A book on Schille written by well-known critic of American art, William H. Gerdts, is scheduled to be published next spring. Jim Keny, owner of the Keny Gallery in German Village and Schille expert who helped produce the book, said the value of Schille’s painting is expected to increase significantly after the book’s publication.

Keny wondered if some sort of museum might be a good answer to OSU’s problem of what to do with its art. “It makes sense for a major institution like OSU to have some entity to keep track of artwork so that something like that doesn’t happen again,” Keny said.

“OSU has a very rich artistic tradition. Many artists have studied and taught there, and OSU owns quite a few desirable objects,” Keny said. “It’d be nice to let the public see them.”

Keny said he thought OSU was one of the only Big Ten schools without its own art museum.

If you are thinking that the Wexner Center is the university’s art museum, think again.

The Wexner Center does not consider itself a museum, because it is not a collecting institution. Geldin said, “The Wexner Center is most appropriate as a lab and a space for the creation and presentation of new art.”

According to the history section of the Wexner Center for the Arts Collection Policy, when the center opened in 1989, it replaced the University Gallery of Fine Arts at OSU. “As part of this institutional evolution, the Wexner Center assumed possession and stewardship of the University Gallery’s permanent collection of art works, then consisting of some 3,000 works of art.”

The policy goes on to say that at present, “the collection serves a secondary role in the Center’s programs in the visual, media and performing arts. While it is made available to University students and scholars for study, and occasionally drawn upon for exhibitions at the center or elsewhere, it is largely dormant.”

Which brings us back to those Lichtensteins. Roy Lichtenstein received both his bachelor’s and master’s degrees in fine arts at OSU before he went off to New York to become a pop art sensation. He died in 1997.

The university owns about 10 of his works, most of which are limited edition, signed and numbered lithographic prints and silkscreen prints, said Darnell Lautt, director of Marketing and Communications for the Wexner Center. Lautt said that out of the 10, he thought that there was one original.

According to Lautt, when Gordon Gee was president of OSU, he had several of the Lichtensteins hanging in his office because he was a fan of the artist. After Gee’s departure, they were taken to the Wexner Center, where they are kept in the Center’s museum-grade storage facility.

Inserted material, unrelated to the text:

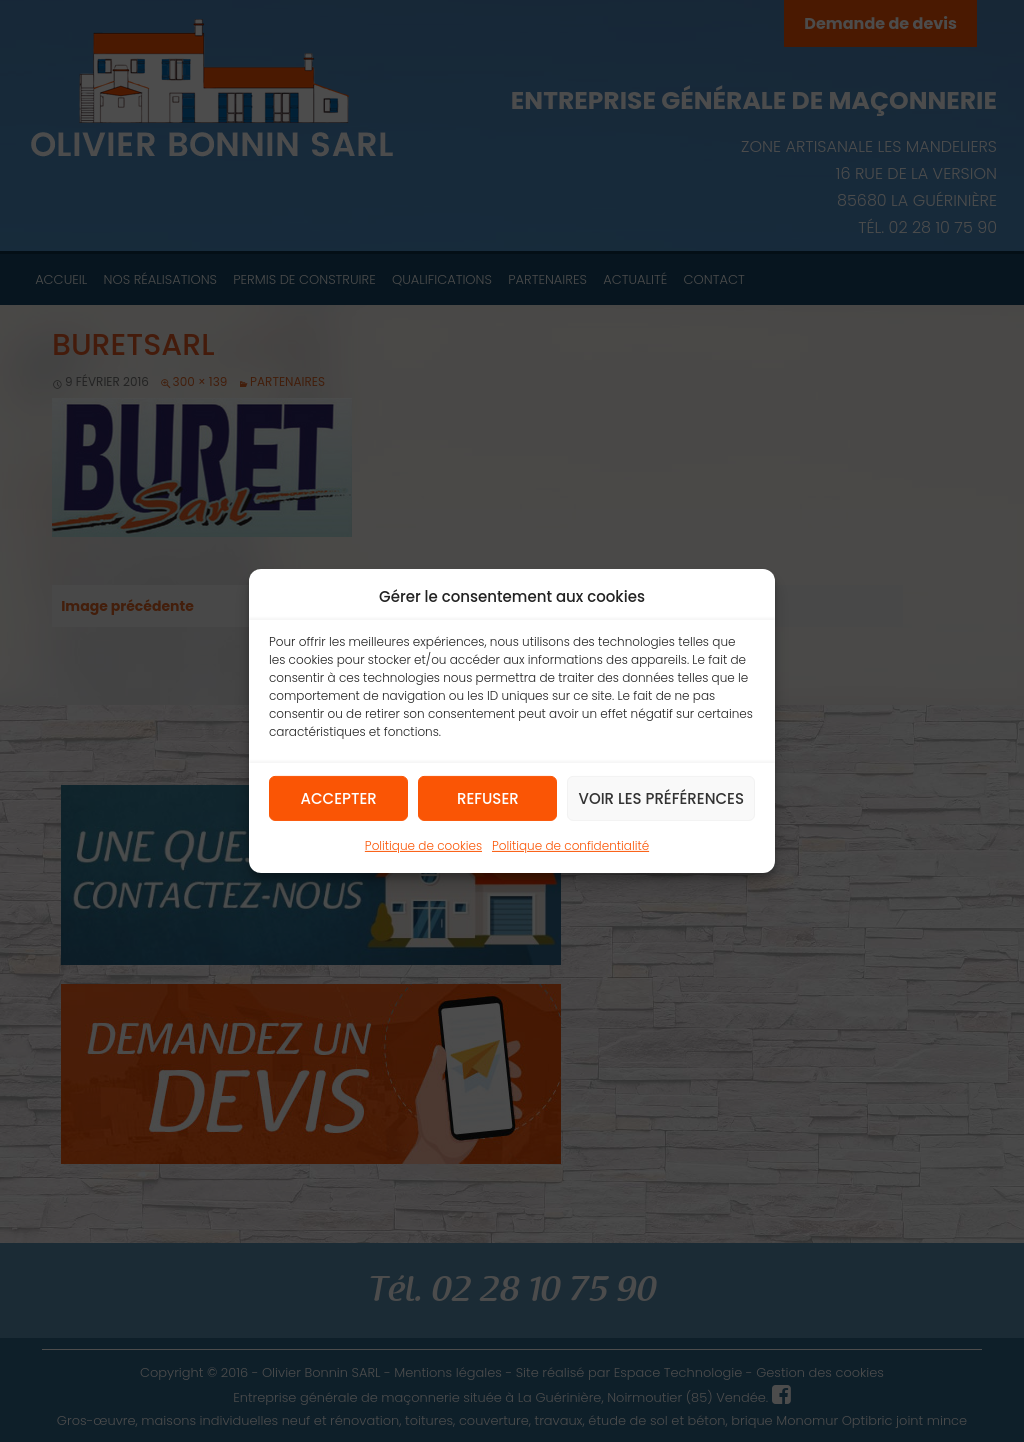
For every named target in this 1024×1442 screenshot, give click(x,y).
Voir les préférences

“It is not practical for someone to walk in off the street and say, ‘I want to see a Lichtenstein,’ but there are provisions for someone doing scholarly research,” Lautt said.

Lautt said it was sometimes hard to strike a “balance of putting it out where it’s viewable and making sure that you are adequately protecting the work too.”

“Rather than being a place that collects and holds art, we are using our energies and resources to support the artists in the creation of new works,” Lautt added.

Haverkamp said one of the goals of the new art policy is to get across “the idea that the whole University is a museum, and without getting into what is housed where, make sure that regardless of where a piece of art or an artifact is housed, the same care and attention is going to be given to maintaining, preserving, using, and ultimately — if you dispose of it — how you dispose of it.”

Both Ferguson and Haverkamp said one of the main disadvantages of a museum is that some students would have a harder time accessing the smaller collections that were housed in their individual colleges.

Referring to the College of Optometry’s collection of celebrity eyewear, Haverkamp said, “The problem is, that for optometry students, it’s good to have those historical objects there where the students can get at them.”

“We’re not just talking about art, we’re talking about a lot of stuff,” Ferguson said, “We’re talking about a huge number of things, some of which you can’t hang on a wall.”